*WORK TO BE COMPLETED*. Select and reproduce each line of the listing below that bears the string "Expand".

*TASK INPUTS*.

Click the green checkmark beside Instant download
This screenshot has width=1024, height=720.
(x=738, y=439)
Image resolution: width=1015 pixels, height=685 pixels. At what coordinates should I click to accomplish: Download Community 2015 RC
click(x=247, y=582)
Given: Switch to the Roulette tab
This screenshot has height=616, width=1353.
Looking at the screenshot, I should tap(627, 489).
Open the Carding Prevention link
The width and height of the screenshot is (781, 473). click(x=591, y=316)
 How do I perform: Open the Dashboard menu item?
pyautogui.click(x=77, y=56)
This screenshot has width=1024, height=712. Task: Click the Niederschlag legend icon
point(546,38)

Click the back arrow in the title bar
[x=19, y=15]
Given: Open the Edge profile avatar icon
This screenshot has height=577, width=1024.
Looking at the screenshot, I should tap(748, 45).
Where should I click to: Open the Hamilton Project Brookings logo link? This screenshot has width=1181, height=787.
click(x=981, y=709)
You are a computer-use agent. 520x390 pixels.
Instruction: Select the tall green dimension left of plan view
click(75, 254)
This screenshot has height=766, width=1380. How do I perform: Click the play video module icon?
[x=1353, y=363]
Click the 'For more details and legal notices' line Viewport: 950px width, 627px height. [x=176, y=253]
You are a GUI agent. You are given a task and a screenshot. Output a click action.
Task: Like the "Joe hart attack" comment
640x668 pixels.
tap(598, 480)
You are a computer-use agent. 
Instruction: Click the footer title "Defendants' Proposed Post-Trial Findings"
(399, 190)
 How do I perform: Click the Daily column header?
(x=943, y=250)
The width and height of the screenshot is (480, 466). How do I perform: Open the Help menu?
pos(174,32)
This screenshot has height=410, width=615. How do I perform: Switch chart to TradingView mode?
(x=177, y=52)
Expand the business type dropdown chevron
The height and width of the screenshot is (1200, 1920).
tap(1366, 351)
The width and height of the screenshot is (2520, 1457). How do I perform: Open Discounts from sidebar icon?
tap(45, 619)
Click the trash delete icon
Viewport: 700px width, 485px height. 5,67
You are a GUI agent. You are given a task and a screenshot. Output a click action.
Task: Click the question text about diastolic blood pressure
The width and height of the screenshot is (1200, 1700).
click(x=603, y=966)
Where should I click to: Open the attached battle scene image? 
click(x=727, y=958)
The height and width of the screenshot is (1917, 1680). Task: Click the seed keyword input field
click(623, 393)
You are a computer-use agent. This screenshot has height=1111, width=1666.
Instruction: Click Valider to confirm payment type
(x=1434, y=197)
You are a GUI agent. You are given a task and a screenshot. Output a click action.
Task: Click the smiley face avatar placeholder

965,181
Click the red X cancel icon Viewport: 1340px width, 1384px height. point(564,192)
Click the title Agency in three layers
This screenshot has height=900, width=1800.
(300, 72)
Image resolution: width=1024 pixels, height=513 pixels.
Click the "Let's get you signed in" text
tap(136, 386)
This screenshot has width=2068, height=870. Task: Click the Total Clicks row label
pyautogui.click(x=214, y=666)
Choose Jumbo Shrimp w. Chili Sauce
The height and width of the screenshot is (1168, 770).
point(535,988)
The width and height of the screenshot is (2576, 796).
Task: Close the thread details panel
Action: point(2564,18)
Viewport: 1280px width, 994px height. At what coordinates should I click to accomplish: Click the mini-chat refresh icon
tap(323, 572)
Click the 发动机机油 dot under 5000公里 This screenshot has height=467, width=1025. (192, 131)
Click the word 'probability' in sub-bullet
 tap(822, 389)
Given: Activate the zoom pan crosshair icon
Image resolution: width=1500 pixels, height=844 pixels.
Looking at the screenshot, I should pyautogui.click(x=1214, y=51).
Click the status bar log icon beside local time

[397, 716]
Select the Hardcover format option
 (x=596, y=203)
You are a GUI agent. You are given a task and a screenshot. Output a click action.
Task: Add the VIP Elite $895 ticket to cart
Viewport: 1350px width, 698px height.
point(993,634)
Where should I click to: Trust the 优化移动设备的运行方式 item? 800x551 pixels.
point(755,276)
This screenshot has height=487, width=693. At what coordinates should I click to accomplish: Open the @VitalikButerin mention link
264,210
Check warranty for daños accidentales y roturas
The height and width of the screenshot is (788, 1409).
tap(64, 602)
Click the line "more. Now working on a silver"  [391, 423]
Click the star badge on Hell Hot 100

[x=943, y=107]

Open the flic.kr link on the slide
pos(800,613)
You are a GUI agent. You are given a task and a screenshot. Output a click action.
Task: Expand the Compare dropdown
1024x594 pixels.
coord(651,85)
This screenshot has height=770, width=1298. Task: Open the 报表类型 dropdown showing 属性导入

*SOLUTION FOR THIS TASK*.
Expand the business type dropdown chevron
Task: Expand the Compare dropdown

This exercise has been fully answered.